## Task
Render this sentence from the forum reply on Lorentz group representations in Spanish: "The calculation for the derivative of L(\Lambda) is wrong, as L depends on x and captures the implicit dependence of the U operator on x."

## Selected extract

- - -

By physical reasons, U(\Lambda) is a unitary operator acting on the representation space of the restricted Lorentz group (actually a double cover of the restricted Poincare group), so by Stone's theorem, the L's should be (essentially) self-adjoint.

The calculation for the derivative of L(\Lambda) is wrong, as L depends on x and captures the implicit dependence of the U operator on x.

As for point 3), indeed, it's an Euler-MacLaurin series. Turns out that the epsilons are anti-symmetric.

Point 4) a) can be postulated (see above). b) Yes, all vectors have 4 space-time components. c) All fields, well, you move from the Lorentz group to the spin (1,3) group (SL(2,C)), so that spinorial fields will enter the picture.

This is off the top of my head. I can give you references such as Weinberg, Vol.1 or axiomatical field theory texts such as: Streater & Wightman (PCT, Spin-Statistics and All That) or better Bogolubov, Logunov, Todorov (1975 better than 1990).

- - -

## Recorded information

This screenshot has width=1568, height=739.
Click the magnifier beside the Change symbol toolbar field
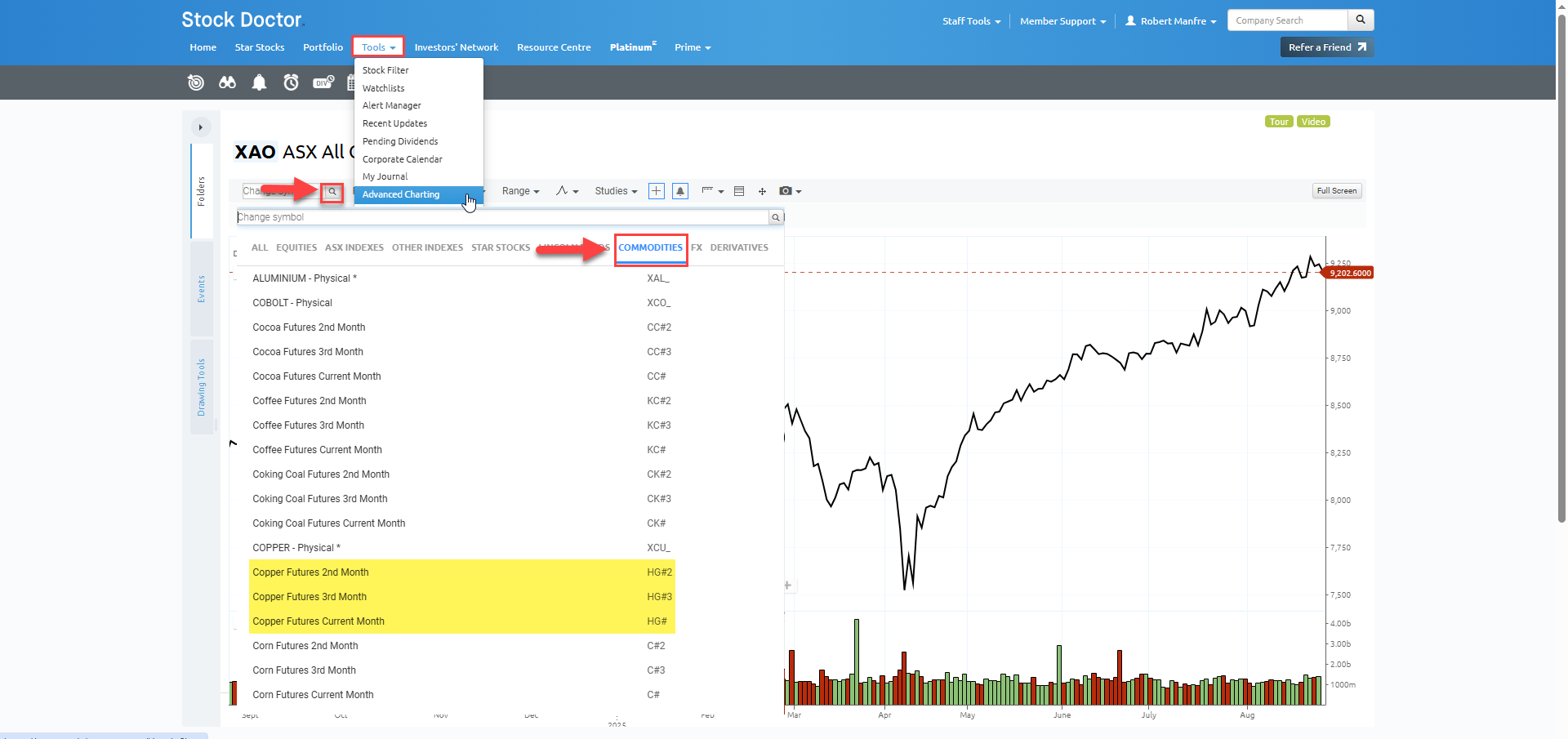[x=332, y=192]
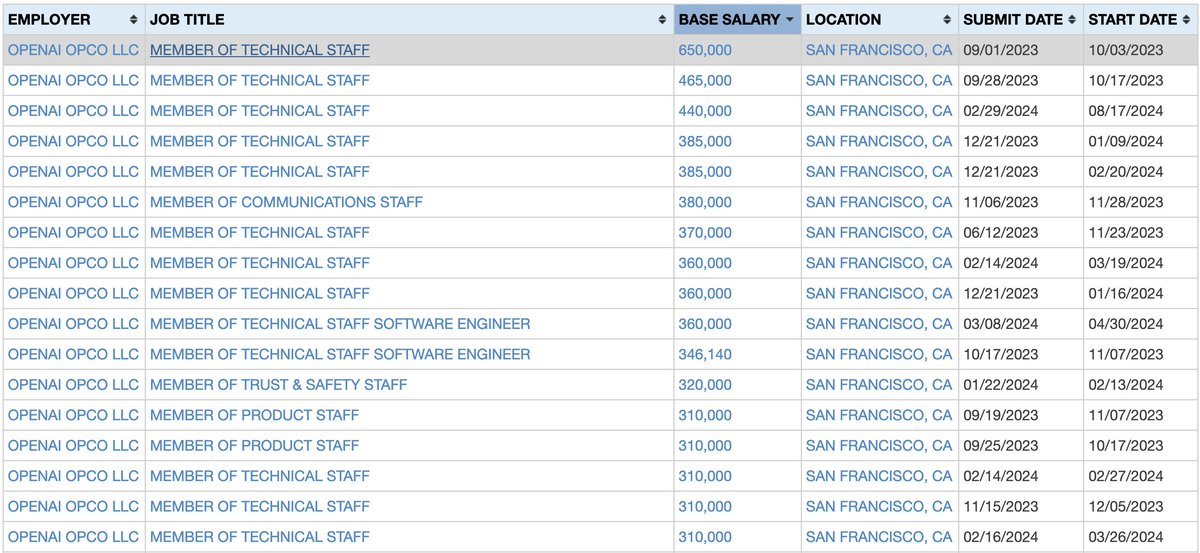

- - -

## Answer
El cálculo de la derivada de L(\Lambda) es incorrecto, ya que L depende de x y recoge la dependencia implícita del operador U respecto de x.